Provided text:
Tofte came up with the idea of making a movie about the abuse of Japanese prisoners in Soviet gulags. On a shoestring budget, he used the secret diary of a former Japanese prisoner as the basis for anti-Soviet propaganda film that caused anti-Russian feeling in Japan to reach new heights. It was so successful, in fact, that it actually turned a profit, netting Tofte at least $400,000 which was turned over to his superiors.

Another chance for distinction came early in the war when Tofte learned that the Chinese were using an underwater cable stretched across the Yellow Sea to communicate with its North Korean ally. If the cable could somehow be cut or disabled, it would force the enemy to rely more on wireless communications, which the National Security Agency could more easily monitor. From his prewar years of living in Manchuria, Tofte had a good general knowledge of where the cable left China; and assembling his fleet of “fishing boats,” he had them converge on the cable, raise it from the ocean floor, and sever it.

For all his distinguished service and incredible wartime feats, things eventually soured for Tofte in civilian life. Like many warriors, he discovered that the skills needed to survive in a wartime environment bear little resemblance to those needed in a peacetime bureaucracy. He remained in the employ of the CIA during the 1950s and 1960s until being unceremoniously booted out in 1966.

Dataset excerpt:
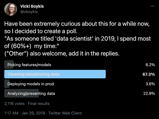Viewport: 159px width, 119px height.
Task: Open the Twitter Web Client source link
Action: [x=65, y=113]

Work instructions: Copy the passage on Tofte word for word, starting at "Another chance for" and ending at "and sever it.". The material that comes after the passage on Tofte has no connection to it.

Result of this task:
Another chance for distinction came early in the war when Tofte learned that the Chinese were using an underwater cable stretched across the Yellow Sea to communicate with its North Korean ally. If the cable could somehow be cut or disabled, it would force the enemy to rely more on wireless communications, which the National Security Agency could more easily monitor. From his prewar years of living in Manchuria, Tofte had a good general knowledge of where the cable left China; and assembling his fleet of “fishing boats,” he had them converge on the cable, raise it from the ocean floor, and sever it.